2007/8/14, Alexteslin :

Well, i have tried cons (:) operator but when it passed to foldr doesn't work because cons operator operates first character and then the list but the foldr argument takes a function (a->a->a). Maybe i am missing the point here?

What Aaron was saying was that in this list : 1 : 2 : 3 : 4 : [] A fold replaced the cons (:) by another function (and [] by another constant). Your problem isn't so easy to do with a foldr, a foldl would be easier and a foldr1 or foldl1 even better. Are you sure you can't use one of those other folds ? -- Jedaï

2007/8/14, Aaron Denney :

The problem with foldl is that you can't easily make it polymorphic because of how the null case is handled. foldl1 and foldr1 are trivial, true.

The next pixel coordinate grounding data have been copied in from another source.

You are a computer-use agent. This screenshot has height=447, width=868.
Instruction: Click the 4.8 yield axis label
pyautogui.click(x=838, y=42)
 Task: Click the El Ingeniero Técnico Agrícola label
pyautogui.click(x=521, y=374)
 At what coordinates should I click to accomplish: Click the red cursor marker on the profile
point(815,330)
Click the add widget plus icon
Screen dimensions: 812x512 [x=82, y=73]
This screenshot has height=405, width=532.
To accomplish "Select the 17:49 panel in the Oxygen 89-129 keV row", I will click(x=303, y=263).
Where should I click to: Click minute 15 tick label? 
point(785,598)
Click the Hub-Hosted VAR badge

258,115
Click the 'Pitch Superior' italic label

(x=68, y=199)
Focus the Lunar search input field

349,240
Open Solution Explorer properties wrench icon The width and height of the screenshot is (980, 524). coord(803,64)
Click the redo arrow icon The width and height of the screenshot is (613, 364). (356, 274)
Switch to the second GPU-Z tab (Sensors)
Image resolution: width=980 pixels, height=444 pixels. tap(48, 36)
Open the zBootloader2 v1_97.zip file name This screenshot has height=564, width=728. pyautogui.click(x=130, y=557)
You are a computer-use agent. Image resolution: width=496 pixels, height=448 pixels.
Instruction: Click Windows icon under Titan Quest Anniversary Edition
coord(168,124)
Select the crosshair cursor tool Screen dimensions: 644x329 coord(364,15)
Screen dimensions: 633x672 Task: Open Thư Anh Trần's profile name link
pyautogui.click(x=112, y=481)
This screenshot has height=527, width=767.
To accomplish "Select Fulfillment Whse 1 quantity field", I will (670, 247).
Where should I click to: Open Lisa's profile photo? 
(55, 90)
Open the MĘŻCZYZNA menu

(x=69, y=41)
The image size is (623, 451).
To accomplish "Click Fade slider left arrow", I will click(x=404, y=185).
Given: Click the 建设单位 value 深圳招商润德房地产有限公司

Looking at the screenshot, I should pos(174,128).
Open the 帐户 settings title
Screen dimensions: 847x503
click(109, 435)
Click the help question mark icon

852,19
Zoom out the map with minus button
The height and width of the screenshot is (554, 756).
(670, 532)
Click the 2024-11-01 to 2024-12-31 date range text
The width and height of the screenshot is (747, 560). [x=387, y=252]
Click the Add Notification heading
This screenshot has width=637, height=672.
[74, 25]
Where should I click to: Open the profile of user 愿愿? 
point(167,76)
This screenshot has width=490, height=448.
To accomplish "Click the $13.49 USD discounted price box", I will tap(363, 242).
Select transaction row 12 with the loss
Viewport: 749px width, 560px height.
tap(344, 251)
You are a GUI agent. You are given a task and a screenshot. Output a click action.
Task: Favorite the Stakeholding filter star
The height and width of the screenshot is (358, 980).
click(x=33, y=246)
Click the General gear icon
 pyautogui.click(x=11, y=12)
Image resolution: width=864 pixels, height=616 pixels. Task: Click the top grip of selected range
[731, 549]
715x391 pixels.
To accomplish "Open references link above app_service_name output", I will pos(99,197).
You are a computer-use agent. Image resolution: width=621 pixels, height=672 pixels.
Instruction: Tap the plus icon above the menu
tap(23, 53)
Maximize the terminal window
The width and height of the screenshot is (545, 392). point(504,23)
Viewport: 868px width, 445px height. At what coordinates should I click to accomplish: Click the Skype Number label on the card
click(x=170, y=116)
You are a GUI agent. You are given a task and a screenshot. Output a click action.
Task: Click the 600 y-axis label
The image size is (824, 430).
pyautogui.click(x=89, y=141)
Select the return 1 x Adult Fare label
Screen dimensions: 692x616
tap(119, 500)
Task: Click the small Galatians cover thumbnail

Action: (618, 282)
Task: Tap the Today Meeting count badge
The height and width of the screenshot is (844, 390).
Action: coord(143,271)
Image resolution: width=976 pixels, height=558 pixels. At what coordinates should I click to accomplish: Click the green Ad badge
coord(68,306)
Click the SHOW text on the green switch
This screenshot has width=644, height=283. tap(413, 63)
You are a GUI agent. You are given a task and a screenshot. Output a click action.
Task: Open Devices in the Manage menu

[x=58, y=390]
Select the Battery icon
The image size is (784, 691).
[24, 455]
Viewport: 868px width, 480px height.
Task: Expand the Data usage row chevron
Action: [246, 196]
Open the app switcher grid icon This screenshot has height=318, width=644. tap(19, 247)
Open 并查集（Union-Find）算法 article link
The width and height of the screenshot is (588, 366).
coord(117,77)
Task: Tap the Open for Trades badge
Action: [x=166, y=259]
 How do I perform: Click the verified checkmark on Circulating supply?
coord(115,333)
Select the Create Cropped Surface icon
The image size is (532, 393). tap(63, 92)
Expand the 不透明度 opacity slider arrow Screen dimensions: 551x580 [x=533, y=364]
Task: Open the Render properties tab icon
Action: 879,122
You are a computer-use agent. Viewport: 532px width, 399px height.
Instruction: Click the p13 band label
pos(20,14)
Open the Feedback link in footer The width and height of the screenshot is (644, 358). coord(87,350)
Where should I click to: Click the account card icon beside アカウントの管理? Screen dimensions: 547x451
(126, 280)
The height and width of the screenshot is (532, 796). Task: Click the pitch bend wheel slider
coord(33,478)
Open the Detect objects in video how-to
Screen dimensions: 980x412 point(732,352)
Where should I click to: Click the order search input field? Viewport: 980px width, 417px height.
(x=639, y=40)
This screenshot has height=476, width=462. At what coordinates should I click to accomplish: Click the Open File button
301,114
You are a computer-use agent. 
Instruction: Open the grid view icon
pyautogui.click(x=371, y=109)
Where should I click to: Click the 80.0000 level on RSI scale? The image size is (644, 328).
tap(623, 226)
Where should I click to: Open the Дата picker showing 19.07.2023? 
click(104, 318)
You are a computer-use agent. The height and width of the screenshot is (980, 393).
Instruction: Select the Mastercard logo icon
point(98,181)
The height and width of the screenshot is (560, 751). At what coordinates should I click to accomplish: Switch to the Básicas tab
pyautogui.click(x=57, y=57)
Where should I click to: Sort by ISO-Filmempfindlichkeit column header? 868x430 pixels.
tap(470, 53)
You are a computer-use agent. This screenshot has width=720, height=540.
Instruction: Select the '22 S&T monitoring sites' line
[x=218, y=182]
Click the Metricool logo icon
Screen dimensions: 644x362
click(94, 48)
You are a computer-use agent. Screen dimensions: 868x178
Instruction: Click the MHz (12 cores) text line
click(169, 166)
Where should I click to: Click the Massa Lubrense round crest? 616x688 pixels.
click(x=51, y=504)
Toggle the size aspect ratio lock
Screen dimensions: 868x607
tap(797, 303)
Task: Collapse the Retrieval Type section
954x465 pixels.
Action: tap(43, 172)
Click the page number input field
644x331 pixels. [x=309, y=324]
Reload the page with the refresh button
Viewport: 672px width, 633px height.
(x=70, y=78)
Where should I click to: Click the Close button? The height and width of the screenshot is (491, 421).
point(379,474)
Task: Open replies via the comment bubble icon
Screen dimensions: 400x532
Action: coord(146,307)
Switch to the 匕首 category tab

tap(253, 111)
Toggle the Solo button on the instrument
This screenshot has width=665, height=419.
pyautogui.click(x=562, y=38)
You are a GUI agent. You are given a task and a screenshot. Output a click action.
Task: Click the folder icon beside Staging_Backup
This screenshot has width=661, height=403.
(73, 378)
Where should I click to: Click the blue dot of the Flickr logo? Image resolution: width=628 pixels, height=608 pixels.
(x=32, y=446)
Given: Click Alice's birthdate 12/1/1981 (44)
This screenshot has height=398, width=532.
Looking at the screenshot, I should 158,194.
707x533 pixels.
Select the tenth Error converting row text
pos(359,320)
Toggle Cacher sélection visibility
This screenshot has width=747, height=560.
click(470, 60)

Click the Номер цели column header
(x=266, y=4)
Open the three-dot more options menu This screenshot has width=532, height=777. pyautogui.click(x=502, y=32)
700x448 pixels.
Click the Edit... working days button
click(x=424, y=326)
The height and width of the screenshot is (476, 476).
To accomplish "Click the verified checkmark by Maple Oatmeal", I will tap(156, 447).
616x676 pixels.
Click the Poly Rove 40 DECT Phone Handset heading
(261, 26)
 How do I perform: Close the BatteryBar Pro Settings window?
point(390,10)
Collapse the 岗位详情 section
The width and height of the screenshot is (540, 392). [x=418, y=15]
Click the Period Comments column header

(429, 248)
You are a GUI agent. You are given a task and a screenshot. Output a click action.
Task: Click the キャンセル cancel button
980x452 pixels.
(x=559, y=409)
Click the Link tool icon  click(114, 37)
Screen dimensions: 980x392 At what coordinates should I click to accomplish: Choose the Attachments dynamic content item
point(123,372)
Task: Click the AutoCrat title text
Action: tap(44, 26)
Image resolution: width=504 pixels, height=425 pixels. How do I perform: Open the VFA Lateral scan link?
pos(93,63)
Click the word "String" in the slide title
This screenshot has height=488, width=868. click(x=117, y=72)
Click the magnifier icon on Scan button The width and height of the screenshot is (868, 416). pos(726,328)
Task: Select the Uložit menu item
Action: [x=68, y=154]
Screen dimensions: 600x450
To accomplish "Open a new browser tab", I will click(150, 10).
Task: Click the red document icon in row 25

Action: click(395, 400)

The original "last" fail on empty list, it's far easier to obtain the same semantic with foldl than with foldr, in fact it isn't hard at all to make it polymorphic without hassle (contrary to the foldr case) _if_ you remember that there _is_ a value in Haskell wich belongs to every type. -- Jedaï

2007/8/15, Aaron Denney :

...

The original "last" fail on empty list, it's far easier to obtain the same semantic with foldl than with foldr, in fact it isn't hard at all to make it polymorphic without hassle (contrary to the foldr case) _if_ you remember that there _is_ a value in Haskell wich belongs to every type.

Hah. True. That does simplify things considerably. Still, I'd call that an infelicity in last (and head, for that matter), and would rather have such errors handled at the call site than making the entire program fall over.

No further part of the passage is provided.